▶ _WHAT YOU ARE ASKED TO DO_
In the records below, find the line containing "1084x585 pixels." and the line containing "The width and height of the screenshot is (1200, 899)."; please repeat exactly the lines from one to the other, both included, and nothing more.

▶ _TASK INPUTS_

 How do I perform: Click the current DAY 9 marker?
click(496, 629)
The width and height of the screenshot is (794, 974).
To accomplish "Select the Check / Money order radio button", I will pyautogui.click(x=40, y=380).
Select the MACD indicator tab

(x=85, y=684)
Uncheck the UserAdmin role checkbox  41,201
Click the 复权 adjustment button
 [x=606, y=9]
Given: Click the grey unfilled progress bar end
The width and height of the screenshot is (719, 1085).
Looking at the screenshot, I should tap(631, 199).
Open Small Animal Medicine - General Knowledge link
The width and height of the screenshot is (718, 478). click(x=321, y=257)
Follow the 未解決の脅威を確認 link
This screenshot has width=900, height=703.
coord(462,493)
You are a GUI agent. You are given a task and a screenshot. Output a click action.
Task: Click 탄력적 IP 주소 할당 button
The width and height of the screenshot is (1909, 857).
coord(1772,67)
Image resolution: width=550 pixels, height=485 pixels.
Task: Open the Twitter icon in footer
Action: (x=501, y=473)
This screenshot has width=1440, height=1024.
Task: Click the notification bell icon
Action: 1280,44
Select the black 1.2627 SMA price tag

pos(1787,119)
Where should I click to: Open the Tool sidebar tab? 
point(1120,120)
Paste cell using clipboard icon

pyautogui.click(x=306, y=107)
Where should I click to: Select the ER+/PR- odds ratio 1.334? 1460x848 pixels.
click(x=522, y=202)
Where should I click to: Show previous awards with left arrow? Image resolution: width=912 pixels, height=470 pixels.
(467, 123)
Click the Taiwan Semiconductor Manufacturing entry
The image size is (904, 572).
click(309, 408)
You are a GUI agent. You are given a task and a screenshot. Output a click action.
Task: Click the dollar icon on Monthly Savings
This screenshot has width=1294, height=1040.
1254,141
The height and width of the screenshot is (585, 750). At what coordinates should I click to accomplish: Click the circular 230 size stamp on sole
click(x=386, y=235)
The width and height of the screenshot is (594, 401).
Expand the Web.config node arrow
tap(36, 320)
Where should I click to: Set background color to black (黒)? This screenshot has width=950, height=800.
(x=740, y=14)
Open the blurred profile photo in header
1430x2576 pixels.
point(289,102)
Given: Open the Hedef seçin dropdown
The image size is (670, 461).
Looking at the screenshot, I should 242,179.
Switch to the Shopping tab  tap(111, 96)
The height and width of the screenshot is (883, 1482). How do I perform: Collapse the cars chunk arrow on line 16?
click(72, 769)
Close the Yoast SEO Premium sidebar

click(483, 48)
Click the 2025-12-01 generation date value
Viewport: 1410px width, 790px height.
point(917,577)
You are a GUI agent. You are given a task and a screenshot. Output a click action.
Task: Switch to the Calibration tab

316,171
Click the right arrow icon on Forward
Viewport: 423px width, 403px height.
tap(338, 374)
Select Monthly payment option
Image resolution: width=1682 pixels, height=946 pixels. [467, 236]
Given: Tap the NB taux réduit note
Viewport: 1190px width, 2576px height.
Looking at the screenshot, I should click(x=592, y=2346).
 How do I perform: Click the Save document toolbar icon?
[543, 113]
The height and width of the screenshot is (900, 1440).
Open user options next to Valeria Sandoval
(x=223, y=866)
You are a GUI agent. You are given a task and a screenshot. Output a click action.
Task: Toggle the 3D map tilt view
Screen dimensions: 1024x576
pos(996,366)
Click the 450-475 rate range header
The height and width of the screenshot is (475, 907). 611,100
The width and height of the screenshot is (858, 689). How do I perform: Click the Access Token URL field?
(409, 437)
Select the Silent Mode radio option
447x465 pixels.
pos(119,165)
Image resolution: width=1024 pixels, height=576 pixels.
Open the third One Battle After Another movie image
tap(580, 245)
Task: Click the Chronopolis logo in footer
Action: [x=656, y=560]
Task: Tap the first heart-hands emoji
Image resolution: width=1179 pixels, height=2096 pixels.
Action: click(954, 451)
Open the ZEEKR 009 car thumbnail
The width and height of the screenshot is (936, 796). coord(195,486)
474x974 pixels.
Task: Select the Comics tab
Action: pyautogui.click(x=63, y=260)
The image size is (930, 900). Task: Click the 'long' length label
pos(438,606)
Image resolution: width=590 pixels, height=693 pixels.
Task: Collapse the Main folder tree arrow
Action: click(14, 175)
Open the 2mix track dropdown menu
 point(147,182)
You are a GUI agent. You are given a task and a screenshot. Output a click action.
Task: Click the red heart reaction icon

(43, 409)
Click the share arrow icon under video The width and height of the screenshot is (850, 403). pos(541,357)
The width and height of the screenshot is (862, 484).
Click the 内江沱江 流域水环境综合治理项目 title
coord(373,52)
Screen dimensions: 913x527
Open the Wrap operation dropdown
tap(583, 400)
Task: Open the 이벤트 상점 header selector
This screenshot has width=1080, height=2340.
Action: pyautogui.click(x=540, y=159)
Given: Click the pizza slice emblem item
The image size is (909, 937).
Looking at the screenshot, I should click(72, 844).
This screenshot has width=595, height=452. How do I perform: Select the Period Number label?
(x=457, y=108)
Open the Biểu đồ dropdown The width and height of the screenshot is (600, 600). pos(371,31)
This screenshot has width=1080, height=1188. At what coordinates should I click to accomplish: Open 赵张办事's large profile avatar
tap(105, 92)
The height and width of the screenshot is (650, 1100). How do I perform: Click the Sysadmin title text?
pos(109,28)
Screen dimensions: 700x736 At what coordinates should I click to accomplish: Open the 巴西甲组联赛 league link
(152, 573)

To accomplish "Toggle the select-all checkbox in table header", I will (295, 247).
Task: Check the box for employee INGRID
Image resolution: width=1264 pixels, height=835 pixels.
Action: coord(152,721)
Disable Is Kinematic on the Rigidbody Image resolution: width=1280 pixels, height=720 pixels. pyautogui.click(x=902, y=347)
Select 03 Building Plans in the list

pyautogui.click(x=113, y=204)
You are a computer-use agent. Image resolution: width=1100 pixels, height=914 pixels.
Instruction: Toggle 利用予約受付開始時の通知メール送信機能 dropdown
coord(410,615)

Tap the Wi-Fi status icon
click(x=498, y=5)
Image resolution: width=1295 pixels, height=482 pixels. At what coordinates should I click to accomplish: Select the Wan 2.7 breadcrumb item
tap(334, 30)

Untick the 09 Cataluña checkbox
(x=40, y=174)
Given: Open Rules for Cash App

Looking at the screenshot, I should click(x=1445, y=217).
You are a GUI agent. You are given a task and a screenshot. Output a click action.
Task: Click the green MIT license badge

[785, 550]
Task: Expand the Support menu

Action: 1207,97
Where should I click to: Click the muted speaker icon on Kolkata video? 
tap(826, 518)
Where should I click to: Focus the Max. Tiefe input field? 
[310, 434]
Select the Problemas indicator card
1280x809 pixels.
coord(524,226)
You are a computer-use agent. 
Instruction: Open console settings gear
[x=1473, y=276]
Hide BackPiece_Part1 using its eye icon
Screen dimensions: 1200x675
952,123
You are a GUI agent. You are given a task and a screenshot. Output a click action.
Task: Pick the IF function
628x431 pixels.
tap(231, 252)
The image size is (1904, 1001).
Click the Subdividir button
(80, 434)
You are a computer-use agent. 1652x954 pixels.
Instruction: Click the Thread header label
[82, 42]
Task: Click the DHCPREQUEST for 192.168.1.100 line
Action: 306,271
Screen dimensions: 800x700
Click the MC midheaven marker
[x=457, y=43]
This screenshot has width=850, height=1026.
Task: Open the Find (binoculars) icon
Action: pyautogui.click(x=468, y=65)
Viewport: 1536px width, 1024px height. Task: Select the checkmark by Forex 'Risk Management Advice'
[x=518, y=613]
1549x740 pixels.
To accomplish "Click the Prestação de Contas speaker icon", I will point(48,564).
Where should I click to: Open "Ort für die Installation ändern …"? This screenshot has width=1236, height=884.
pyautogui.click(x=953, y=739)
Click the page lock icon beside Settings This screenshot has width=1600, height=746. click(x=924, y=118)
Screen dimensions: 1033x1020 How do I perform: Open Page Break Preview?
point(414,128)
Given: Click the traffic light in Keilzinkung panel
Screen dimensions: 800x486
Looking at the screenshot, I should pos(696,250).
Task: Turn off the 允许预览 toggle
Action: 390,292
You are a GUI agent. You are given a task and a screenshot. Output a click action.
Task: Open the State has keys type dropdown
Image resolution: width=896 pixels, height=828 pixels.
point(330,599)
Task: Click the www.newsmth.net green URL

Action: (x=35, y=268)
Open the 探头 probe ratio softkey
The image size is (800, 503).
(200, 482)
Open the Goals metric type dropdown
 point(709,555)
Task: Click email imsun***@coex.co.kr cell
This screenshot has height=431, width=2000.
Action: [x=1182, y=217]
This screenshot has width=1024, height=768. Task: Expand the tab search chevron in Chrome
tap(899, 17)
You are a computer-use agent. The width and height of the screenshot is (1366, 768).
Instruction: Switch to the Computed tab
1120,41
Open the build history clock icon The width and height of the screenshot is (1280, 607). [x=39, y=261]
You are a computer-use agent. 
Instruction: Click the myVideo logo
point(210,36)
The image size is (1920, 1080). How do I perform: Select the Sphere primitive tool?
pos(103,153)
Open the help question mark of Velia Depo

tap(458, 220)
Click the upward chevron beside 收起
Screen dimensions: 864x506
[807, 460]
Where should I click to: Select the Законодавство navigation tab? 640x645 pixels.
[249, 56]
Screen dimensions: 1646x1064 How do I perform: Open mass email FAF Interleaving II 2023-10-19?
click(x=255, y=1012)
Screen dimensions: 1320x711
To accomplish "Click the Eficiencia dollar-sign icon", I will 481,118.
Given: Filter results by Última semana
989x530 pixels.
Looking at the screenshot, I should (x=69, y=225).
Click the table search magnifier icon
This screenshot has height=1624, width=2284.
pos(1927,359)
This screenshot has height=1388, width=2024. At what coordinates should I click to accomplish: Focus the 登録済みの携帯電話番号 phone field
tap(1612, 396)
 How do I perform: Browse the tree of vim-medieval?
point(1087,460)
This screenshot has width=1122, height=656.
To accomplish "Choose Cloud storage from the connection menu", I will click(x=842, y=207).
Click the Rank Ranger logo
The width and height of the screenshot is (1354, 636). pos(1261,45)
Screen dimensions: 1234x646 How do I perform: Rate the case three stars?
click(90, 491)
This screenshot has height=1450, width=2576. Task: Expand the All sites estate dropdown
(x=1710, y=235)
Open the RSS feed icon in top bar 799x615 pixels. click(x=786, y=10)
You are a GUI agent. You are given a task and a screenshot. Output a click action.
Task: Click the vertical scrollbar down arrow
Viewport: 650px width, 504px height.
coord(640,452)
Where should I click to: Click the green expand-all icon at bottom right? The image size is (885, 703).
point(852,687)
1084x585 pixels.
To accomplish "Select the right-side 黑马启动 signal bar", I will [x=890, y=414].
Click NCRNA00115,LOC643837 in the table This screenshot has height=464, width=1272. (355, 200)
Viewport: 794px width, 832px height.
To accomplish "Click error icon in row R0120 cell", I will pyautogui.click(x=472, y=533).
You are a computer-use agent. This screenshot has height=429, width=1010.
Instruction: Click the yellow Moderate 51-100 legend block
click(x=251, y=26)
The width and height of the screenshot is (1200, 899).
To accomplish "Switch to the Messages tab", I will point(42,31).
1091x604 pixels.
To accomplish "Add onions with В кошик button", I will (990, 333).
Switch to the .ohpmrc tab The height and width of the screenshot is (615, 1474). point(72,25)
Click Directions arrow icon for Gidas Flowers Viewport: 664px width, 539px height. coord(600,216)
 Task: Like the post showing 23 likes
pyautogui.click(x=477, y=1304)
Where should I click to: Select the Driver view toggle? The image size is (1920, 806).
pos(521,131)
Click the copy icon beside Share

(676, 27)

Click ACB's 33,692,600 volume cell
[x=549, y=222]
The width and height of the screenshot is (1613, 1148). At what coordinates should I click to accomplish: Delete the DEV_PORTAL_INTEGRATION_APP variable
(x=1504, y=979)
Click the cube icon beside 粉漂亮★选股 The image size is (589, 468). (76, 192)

▶ _EXERCISE ANSWER_
1084x585 pixels.
To accomplish "Select the right-side 黑马启动 signal bar", I will [x=890, y=414].
Click NCRNA00115,LOC643837 in the table This screenshot has height=464, width=1272. (355, 200)
Viewport: 794px width, 832px height.
To accomplish "Click error icon in row R0120 cell", I will pyautogui.click(x=472, y=533).
You are a computer-use agent. This screenshot has height=429, width=1010.
Instruction: Click the yellow Moderate 51-100 legend block
click(x=251, y=26)
The width and height of the screenshot is (1200, 899).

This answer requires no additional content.